Antiplatelet therapies are the current standard of care for prevention and treatment of atherosclerosis and its complications in the general population. Nevertheless, evidence regarding the optimal regimen of antiplatelet therapy in CKD is lacking. Current evidence is largely extrapolated from post hoc analyses of trials, with some studies suggesting that benefits of antiplatelet therapy are outweighed by bleeding hazards in certain settings. A meta-analysis analyzing the use of aspirin in the nondialysis dependent CKD population reported no clear benefit for primary prevention of cardiovascular events or mortality. Thus, treatment of platelet hyperreactivity in CKD presents a therapeutic challenge; balancing antithrombotic benefits of dual antiplatelet therapy with the prospect of paradoxically increasing bleeding risk remains difficult. Our findings that platelet aggregation to several, but not all, agonists is increased in CKD and that increased aggregation partially mediates adverse cardiovascular outcomes emphasize the importance of adequately inhibiting platelets in patients with comorbid CKD and vascular disease. Conversely, the varying effects of CKD status on platelet responsiveness to different agonists suggest that individualizing treatment based upon platelet function assays has potential to improve outcomes in individuals with CKD.

Several limitations of this study should be considered. We analyzed a group of subjects with CKD and PAD; generalization of our results to individuals with CKD and nonatherosclerotic CVD (e.g., cardiomyopathy, arteriosclerosis) requires confirmation. Further, our cohort featured heterogeneous manifestations of CKD, so our findings address CKD broadly rather than specific CKD subpopulations. Our modest sample size, especially in the ESKD subgroup, limited statistical power. Thus, negative findings should be cautiously interpreted. Wide confidence intervals surrounding the mediation estimates limit our conclusions and require larger studies for validation. Finally, associations between biomarkers in CKD such as proteinuria, and platelet aggregation and cardiovascular events could not be explored.

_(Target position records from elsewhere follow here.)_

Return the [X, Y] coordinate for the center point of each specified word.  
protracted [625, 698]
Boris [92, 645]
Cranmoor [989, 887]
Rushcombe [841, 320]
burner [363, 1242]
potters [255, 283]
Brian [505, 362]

In summary, we present evidence that platelet activity is increased in CKD, although differentially across agonists of platelet aggregation, and that increased platelet activity contributes to elevated risk for cardiovascular complications in individuals with CKD, including those with ESKD. We analyzed a unique cohort, including subjects with PAD across the CKD spectrum, assessed platelets using the gold standard test of platelet function across a broad range of agonists, and conducted clinical follow-up over a long period. Our results highlight a need for well-designed, larger clinical trials to assess the role of platelet aggregation testing using novel techniques and optimized antiplatelet therapeutic regimens to mitigate cardiovascular morbidity and mortality in individuals with CKD.

Disclosure

DMC reports consulting for Eli Lilly/Boehringer Ingelheim, Janssen (steering committee), PLC medical (clinical events committee), Astra Zeneca, Allena Pharmaceuticals (DSMB), Fresenius, Gilead, Novo Nordisk, GSK, Medtronic, Merck, and Amgen; research funding from Medtronic (clinical trial support), Bioporto (clinical trial support), Gilead, Fiftheye, NovoNordisk, and Amgen; and expert witness fees related to proton-pump inhibitors. JSB reports consulting for Janssen and Amgen; and research funding from NHLBI, AHA, and Astra Zeneca. All other authors declared no competing interests.